- Texto para ler -

Para enquadrar as polémicas vendas de ativos do Novo Banco no quadro da “boa gestão bancária” a qual “aconselha desde há muito a venda rápida de ativos não produtivos de forma a não onerar os balanços dos bancos”. o presidente do Novo Banco remete uma lista de 173 operações realizadas nos últimos três anos por instituições ibéricas em Portugal e Espanha, incluindo 11 portuguesas.

Olhando apenas para as vendas feitas de carteiras em Portugal, verificam-se que os ativos associados a estas vendas tinham um valor nominal de 15,2 mil milhões de euros. Um terço deste valor nominal (valor de balanço que não inclui imparidades ou descontos associados à venda) corresponde às carteiras alienadas pelo Novo Banco entre 2019 e 2020 avaliadas em 5,1 mil milhões de euros.

A lista identifica os nomes dados aos portefólios — quase sempre em inglês e com várias referências a animais — Tiger, Lion, Eagle, Wolf, Snipe, Confidential, Indian, Crown, Guincho Finance, Atlas, Brick, Neptune — mas não especifica os ativos que os compõem, nem nos impactos que as transações tiveram no balanço das instituições. Este tipo de limpeza dos ativos ditos não produtivos, por exemplo créditos em incumprimento, só pode ser feito quando há folga de capital para cobrir os buracos (perdas) que a sua transferência a um preço de desconto deixa no balanço das instituições.

- Excerto de dados -
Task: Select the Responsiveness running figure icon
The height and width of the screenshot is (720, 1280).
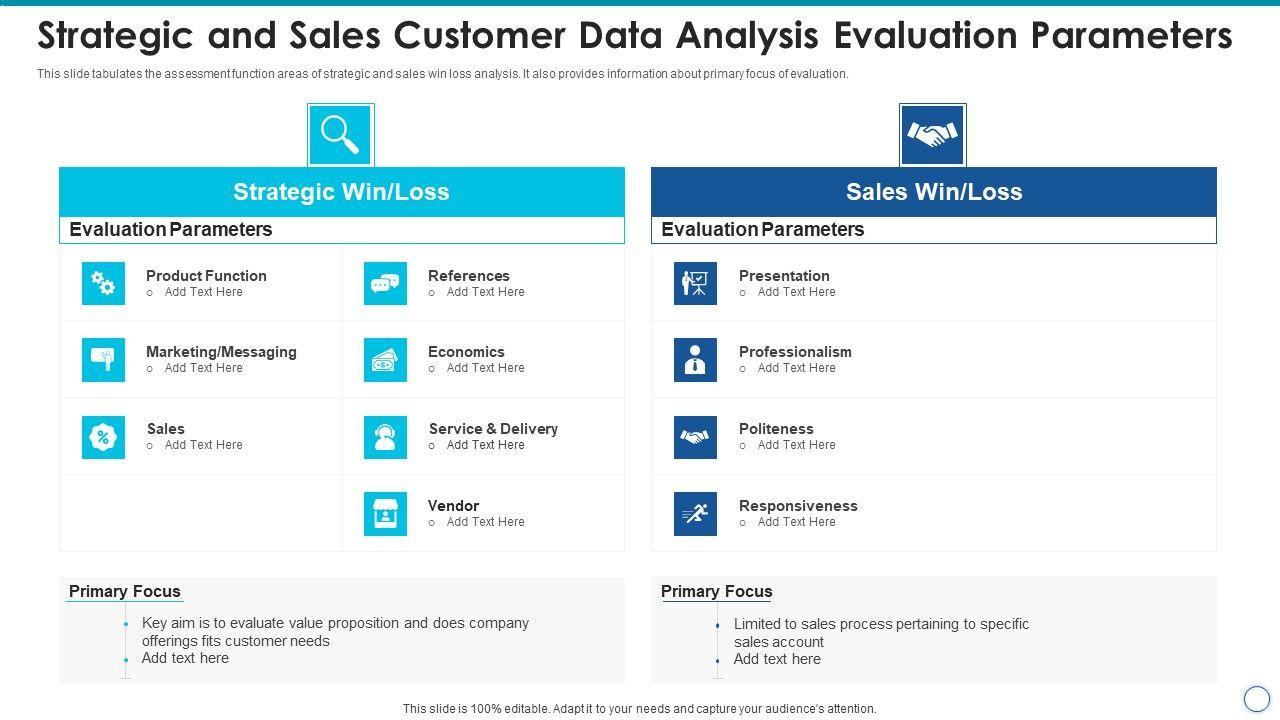Action: [695, 514]
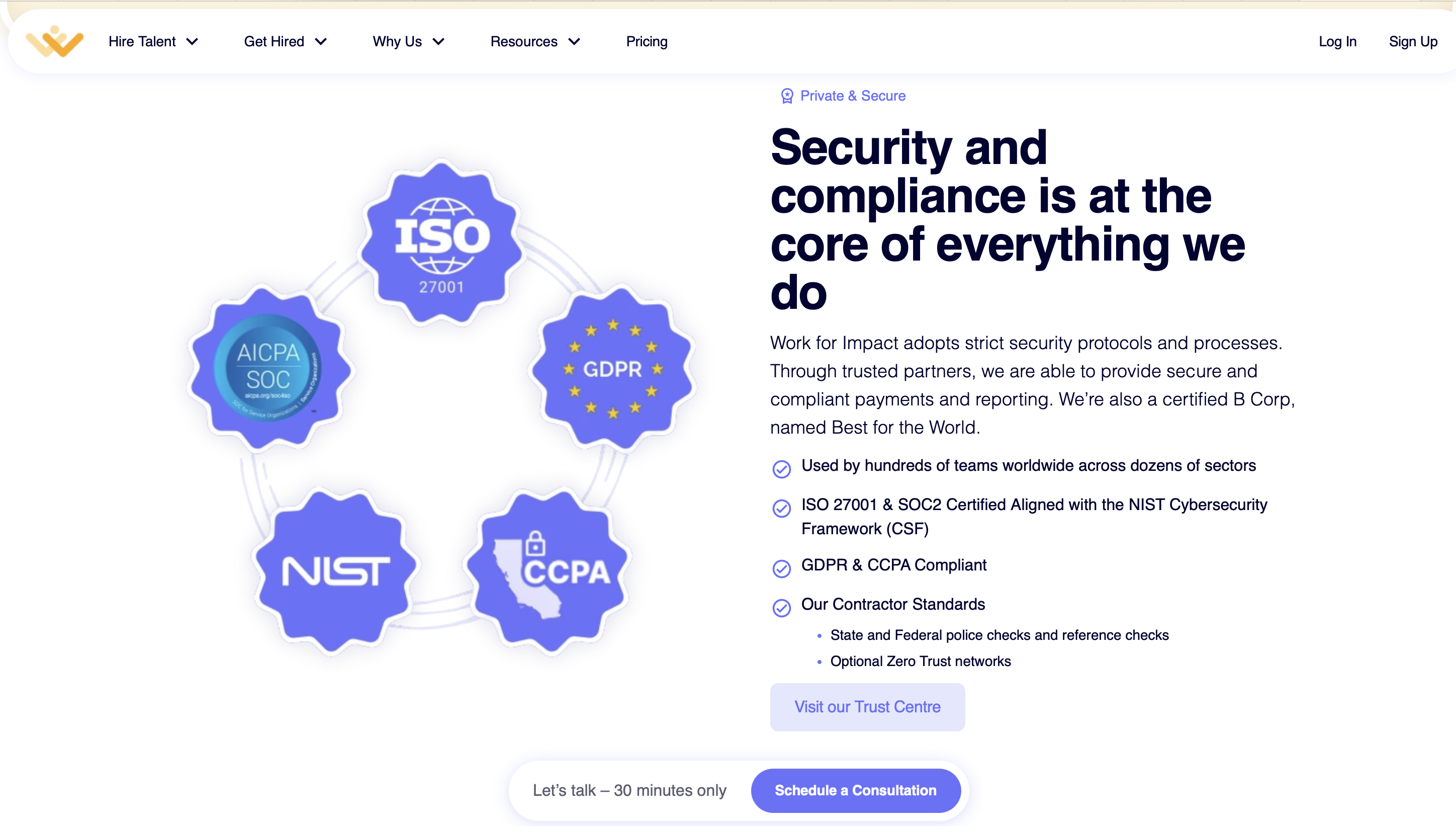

- Tarefa -
No texto sobre as vendas de ativos do Novo Banco, indique, por favor, em quanto foram avaliadas as carteiras alienadas pelo Novo Banco entre 2019 e 2020. Os dados não têm qualquer papel nisto.

- Resolução -
Em 5,1 mil milhões de euros.